_Complete the following:_
A – Name each JSON file that the Twitter engagement assignment says is provided.
B – From the Twitter engagement assignment, reproduce word for word the passage starting with "In this assignment, you" and going on through "in the algorithm.".
C – Carry on writing the Twitter engagement assignment from the point where it stops.

_Source passage:_
## Assignment: Engagement changes on Twitter (X)

Most online platforms do not provide access to their underlying algorithms and rarely share clear details about algorithmic or policy updates. Yet, such changes can significantly shape the broader online ecosystem. To study their effects, researchers often rely on observable metrics as proxies to infer what has changed. One common approach is to examine variations in engagement across multiple accounts to detect patterns or signals that may reveal underlying algorithmic or systemic shifts.

In this assignment, you will analyse the tweets of 37 political accounts from the United States, posted between 2023 and 2024. The goal is to detect if there are any algorithmic changes during this time. We do this by detecting shifts in engagement metrics of these accounts. Furthermore, we will analyse if the changes in engagement are different for Democrats and Republicans, i.e, has any group benefitted due to the changes in the algorithm.


Data:

* You are provided with the following json files.
    * politcians_twitter_data: This file contains a nested dictionary for each account ID with tweet-level metrics such as tweet id, tweet creation time, and engagement metrics.
    * politcians_parties_map: This file contains which party (Democrat or Republican) the political account is affiliated with.
    * politcians_name_twitterid_map: This file contains the mapping between the twitter account ID and the name of the political figure.

Tasks:

* For the purpose of this assignment, we will only analyse 'favorite count' (the number of likes each tweet gets).
* To identify significant shifts in engagement over time, we will apply a Cumulative Sum (CUSUM) analysis to detect deviations from the average value. If there are common timestamps where we observe shifts across many accounts, this could indicate changes in engagement due to algorithmic modifications.
    * To do this, use the ruptures library and apply the Binary Segmentation (Binseg) algorithm on all accounts to identify two change points (timestamps where deviation is detected).
        * Note: You should truncate the timestamps to month–year format before comparing or grouping. For example, “11 May 2024, 10:35:00” simply becomes May 2024.
    * Now pick the top two change points-- When identifying them, measure deviation by the number of accounts that exhibit a change at the same month–year. In other words, select the two month–year points where the largest number of accounts show a detected shift.

_Available data:_

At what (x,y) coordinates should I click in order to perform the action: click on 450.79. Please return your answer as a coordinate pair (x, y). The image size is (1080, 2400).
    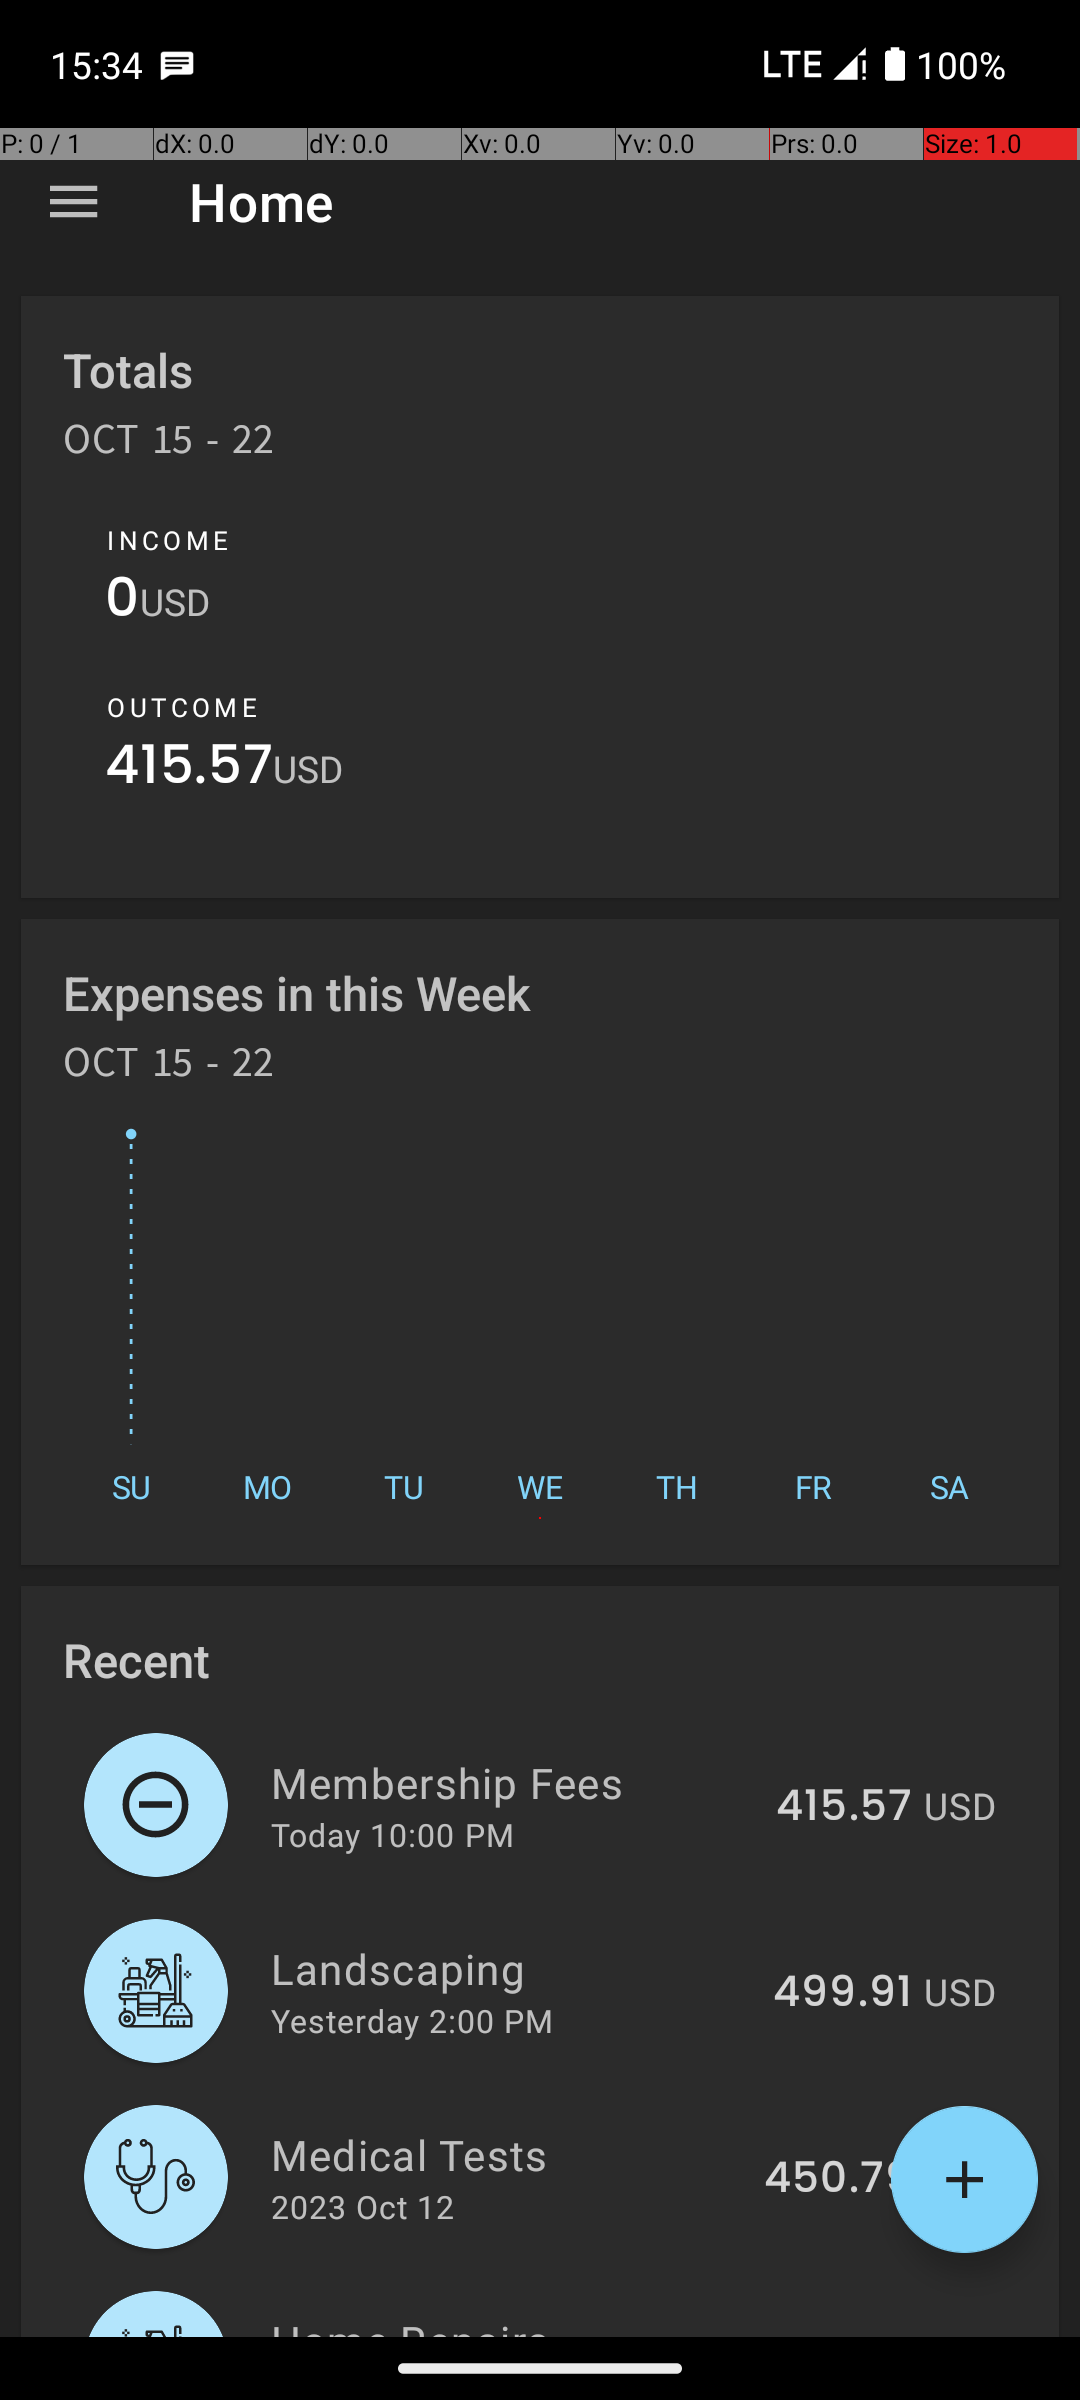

_Responses:_
A – politcians_twitter_data, politcians_parties_map, politcians_name_twitterid_map

B –
In this assignment, you will analyse the tweets of 37 political accounts from the United States, posted between 2023 and 2024. The goal is to detect if there are any algorithmic changes during this time. We do this by detecting shifts in engagement metrics of these accounts. Furthermore, we will analyse if the changes in engagement are different for Democrats and Republicans, i.e, has any group benefitted due to the changes in the algorithm.

C –
* Now for each change point, using accounts which saw deviation at this point:
    * Get the before and after values of the favorite counts using the change point.
        * Use 01-month-date as the cutoff date. Ex: If the change point is May 2024, then all tweets before 1 May 2024 are “before,” and all tweets from 1 May 2024 onward are “after.”
    * Analyse these before and after values to see if the before values are significantly less than the after values. 
    * Hint: Use non-parametric statistical test like Mann-Whitney.
* Once you obtain the p-values, split the users into Republicans and Democrats to investigate whether either group benefitted due to the changes.

Based on your analysis above, can you reach the following conclusions? Why or why not? What other data would you need to reach that conclusion? Mention any assumptions you make. (Answer these in a markdown field in your notebook).

* There were some changes to the algorithm which resulted in the differences in engagement metrics (atleast for one change point).
* The observed changes are solely due to algorithmic modifications.
* The differences (if any) between Republicans and Democrats show that the particular group benefitted (or were impacted negatively) due to the algorithmic changes.

Additionally,

* Do you think the methodology used was correct? Why or why not?
* How would you change the methodology?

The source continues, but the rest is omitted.